EP8:アニメの夜明け
最近の閣下、変じゃない?
スターリンが復帰直後に例の演説をして以降、そんな話を表立ってする人々が増えていた。
というのも、スターリンは復帰して早々に言論の自由を認めるという発言を堂々と発表したため、人々は久しぶりにそういう話が出来る自由を味わっていた。
それは、ロシア国内にあるアニメスタジオも同じだったのだが.......
「いや〜、ここがアニメの制作現場ですか。何だか名作が生まれそうな予感がしますねぇ」
今現在、そのアニメスタジオには何故かスターリンが来訪していたため、アニメーター達がドが付く程に緊張していたのは言うまでもない。
「あ、あの....スターリン閣下、ど、どうしてここに....?」
スターリンに対し、スタジオの代表は恐る恐るそう尋ねると.......当の本人は
「あぁ、そのことですか。実は近々アニメーション産業を支援しようと思っているんですよ。ですから、アニメーターがどのような環境で働いているのかをこの目で直で見ようと思いまして」
威圧感たっぷりなオーラはどこへやら、ニッコリと微笑みながらそう言った。
その言葉を聞いた瞬間....アニメーター達は目を見開くと、こう言葉を漏らした。
「.....え?」
アニメーター達がそうなるのも無理はなく.....何せ、スターリンが暗殺未遂事件に遭うまではアニメを生み出すアニメーター達は人々から軽んじられていたからである。

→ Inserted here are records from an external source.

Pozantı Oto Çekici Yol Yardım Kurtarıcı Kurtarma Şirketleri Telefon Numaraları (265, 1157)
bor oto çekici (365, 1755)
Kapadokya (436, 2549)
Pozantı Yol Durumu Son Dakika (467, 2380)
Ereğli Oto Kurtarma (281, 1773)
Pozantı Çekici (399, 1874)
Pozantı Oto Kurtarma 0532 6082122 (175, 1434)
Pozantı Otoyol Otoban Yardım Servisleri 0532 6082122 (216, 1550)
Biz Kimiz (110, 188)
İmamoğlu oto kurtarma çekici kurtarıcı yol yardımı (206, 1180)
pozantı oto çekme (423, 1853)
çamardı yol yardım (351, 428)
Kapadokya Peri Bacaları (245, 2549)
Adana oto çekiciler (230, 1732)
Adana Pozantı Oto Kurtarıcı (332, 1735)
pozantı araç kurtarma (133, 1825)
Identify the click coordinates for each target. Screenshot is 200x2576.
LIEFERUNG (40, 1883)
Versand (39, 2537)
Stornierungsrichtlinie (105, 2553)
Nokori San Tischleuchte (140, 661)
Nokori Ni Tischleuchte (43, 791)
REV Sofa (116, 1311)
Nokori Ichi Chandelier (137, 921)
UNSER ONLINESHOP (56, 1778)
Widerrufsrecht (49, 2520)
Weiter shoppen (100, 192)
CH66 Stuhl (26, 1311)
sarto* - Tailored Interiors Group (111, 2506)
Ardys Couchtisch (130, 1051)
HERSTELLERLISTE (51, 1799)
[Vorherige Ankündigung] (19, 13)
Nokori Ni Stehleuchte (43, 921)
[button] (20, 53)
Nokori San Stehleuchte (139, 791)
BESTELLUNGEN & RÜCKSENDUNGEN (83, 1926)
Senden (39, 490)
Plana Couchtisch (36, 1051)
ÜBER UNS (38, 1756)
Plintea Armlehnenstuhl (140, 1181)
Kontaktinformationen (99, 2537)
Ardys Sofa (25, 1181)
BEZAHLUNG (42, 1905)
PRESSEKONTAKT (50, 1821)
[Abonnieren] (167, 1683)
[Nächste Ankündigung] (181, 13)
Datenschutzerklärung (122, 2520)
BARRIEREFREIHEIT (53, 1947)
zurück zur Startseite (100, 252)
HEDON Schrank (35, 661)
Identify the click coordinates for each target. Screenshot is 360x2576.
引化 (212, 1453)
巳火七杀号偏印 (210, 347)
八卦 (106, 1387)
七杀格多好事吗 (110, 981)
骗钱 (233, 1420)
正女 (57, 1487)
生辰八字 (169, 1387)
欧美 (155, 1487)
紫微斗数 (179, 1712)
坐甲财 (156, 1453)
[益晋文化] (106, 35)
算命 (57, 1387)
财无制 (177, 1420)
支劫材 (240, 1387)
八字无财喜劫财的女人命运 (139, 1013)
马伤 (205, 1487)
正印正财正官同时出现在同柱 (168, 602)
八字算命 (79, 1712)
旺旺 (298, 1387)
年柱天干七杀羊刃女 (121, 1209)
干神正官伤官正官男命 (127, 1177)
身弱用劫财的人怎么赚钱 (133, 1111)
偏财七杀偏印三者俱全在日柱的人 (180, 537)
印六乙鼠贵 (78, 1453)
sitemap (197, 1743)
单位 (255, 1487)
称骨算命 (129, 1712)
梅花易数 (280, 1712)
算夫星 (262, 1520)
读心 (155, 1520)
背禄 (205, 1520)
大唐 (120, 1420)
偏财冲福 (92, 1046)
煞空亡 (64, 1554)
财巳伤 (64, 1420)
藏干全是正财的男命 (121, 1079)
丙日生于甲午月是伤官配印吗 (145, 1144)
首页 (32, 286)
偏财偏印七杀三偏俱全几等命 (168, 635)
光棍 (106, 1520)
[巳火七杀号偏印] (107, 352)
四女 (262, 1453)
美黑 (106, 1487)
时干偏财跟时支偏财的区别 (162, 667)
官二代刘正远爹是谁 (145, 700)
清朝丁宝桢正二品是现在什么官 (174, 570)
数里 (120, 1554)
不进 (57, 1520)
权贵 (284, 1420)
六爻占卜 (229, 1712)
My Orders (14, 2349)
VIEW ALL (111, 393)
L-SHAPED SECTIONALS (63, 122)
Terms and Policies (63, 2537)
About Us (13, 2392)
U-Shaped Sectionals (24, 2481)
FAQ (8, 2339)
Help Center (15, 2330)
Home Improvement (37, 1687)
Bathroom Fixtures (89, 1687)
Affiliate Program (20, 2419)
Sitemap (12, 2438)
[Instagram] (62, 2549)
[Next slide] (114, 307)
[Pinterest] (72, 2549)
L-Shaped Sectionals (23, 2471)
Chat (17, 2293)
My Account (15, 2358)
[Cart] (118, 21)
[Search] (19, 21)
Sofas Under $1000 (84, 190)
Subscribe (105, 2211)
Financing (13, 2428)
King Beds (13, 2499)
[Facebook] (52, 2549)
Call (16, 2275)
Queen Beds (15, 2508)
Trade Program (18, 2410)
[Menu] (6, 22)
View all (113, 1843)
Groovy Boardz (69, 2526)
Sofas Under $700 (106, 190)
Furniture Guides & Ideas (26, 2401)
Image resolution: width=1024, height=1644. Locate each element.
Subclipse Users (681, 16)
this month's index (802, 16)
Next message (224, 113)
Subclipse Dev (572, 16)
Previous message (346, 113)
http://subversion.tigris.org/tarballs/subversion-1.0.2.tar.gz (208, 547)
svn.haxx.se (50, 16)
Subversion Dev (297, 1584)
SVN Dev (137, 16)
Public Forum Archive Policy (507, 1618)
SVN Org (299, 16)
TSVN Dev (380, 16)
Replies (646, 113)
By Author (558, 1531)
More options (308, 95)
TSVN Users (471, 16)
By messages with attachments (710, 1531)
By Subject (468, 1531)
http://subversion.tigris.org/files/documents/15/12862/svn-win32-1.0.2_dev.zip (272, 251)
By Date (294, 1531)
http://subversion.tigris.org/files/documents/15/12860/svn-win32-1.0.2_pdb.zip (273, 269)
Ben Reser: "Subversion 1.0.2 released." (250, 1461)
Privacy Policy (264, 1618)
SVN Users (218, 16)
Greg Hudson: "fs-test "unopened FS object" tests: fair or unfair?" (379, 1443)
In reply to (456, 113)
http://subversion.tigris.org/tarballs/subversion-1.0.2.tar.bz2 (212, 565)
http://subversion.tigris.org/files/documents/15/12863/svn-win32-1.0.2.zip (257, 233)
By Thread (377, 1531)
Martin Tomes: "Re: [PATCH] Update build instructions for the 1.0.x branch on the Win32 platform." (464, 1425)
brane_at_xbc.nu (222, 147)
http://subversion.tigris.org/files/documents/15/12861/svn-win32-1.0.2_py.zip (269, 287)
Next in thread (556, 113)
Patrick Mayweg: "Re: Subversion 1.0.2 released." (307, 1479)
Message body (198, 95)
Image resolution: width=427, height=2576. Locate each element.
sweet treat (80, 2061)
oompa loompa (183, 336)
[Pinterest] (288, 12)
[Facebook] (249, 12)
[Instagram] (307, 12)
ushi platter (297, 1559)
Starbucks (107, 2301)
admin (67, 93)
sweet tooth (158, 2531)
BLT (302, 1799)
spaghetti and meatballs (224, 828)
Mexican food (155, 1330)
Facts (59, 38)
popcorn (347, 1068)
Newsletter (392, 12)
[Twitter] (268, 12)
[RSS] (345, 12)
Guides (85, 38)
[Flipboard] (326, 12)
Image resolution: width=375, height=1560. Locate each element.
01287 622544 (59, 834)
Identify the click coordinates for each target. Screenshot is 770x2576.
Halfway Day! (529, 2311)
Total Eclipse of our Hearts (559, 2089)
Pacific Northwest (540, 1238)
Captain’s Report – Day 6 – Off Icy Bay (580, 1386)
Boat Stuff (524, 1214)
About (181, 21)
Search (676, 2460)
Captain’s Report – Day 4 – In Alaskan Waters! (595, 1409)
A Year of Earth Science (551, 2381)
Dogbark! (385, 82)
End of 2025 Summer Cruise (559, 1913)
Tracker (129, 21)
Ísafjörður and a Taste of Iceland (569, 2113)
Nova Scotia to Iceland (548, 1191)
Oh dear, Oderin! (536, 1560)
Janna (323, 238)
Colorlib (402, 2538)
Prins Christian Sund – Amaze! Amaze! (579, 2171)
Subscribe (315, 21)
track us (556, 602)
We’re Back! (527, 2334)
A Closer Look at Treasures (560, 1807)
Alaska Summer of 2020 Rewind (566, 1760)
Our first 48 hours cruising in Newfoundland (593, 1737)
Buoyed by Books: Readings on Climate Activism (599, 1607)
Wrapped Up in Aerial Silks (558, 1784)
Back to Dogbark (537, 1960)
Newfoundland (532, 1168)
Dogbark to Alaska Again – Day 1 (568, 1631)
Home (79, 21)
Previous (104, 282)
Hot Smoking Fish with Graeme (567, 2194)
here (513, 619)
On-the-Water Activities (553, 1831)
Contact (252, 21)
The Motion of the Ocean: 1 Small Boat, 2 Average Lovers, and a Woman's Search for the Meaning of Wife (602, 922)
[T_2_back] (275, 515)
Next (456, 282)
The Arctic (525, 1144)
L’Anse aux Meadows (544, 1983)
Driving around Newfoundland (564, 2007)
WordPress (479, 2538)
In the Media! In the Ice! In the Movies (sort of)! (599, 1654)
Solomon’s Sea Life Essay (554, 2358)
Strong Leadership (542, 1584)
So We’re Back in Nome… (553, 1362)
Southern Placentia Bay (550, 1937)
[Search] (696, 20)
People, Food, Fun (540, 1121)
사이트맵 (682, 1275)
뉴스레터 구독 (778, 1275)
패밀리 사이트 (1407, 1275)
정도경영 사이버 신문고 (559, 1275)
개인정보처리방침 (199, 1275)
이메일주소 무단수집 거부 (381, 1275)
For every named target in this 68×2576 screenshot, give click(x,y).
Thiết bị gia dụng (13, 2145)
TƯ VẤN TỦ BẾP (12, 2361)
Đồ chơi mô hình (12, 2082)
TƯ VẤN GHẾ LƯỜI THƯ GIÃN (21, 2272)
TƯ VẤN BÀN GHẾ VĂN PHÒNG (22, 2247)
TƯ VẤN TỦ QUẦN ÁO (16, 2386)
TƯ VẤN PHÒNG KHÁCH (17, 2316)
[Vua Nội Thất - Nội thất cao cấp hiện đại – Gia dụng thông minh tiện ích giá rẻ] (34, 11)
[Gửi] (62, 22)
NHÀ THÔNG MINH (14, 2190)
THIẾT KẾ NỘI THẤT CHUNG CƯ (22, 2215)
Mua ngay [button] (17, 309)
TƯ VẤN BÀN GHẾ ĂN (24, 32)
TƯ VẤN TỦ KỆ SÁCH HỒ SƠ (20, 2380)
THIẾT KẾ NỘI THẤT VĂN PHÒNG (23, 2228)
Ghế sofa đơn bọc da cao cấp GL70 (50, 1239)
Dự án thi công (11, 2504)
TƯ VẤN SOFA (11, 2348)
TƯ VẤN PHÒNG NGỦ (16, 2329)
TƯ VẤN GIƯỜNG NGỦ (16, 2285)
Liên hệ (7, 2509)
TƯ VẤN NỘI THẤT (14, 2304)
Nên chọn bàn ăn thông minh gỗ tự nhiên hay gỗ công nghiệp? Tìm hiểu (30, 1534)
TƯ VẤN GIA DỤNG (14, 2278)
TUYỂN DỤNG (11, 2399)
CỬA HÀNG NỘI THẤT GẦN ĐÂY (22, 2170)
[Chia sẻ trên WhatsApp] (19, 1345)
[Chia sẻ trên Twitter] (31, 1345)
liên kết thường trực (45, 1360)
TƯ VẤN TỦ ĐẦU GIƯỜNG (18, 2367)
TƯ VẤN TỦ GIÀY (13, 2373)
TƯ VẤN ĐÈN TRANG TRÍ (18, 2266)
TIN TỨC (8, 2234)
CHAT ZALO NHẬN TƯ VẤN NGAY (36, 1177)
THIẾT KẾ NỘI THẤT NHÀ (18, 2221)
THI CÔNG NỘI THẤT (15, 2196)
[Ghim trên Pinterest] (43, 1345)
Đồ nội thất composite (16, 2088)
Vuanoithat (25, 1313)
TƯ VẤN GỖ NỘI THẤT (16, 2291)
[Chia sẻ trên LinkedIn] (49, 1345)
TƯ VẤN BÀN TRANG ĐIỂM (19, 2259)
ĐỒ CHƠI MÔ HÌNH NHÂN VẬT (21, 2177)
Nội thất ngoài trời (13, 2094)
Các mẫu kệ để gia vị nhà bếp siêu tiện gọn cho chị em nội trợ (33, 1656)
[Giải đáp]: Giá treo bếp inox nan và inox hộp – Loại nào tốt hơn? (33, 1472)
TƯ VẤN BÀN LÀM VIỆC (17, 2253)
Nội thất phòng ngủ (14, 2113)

しかし、そのスターリン本人がアニメーション産業を支援するということはアニメーター達の努力を認めると言っているようなものであり、その言葉を聞いたアニメーター達の目にはいつの間にか涙が浮かんでいた。
「あ、もう一つ言うのを忘れてましたが....あなた方は人々の夢を作る存在です。ですから、私を非難するような作品を作るのも構いませんし、何だったらあなた方のやりたいようなことをとことん追求してください」
アニメーター達に向けて、そう宣言するスターリン。
それは、アニメーター達に表現という名の自由が与えられた瞬間であった。
「アニメを作るあなた方もまた、立派な芸術家です。ですから、胸を張って頑張ってください」
「「「「はい!!」」」」
スターリンの激励に対し、そう声を上げるアニメーター達。
その後、スターリンはロシア国内にあるアニメスタジオを回り、叱咤激励の言葉をアニメーター達に掛けまくった結果......表現の自由という名の大義名分を得たアニメーター達は次々とアニメ映画(短編)を作り始めたのは言うまでもない。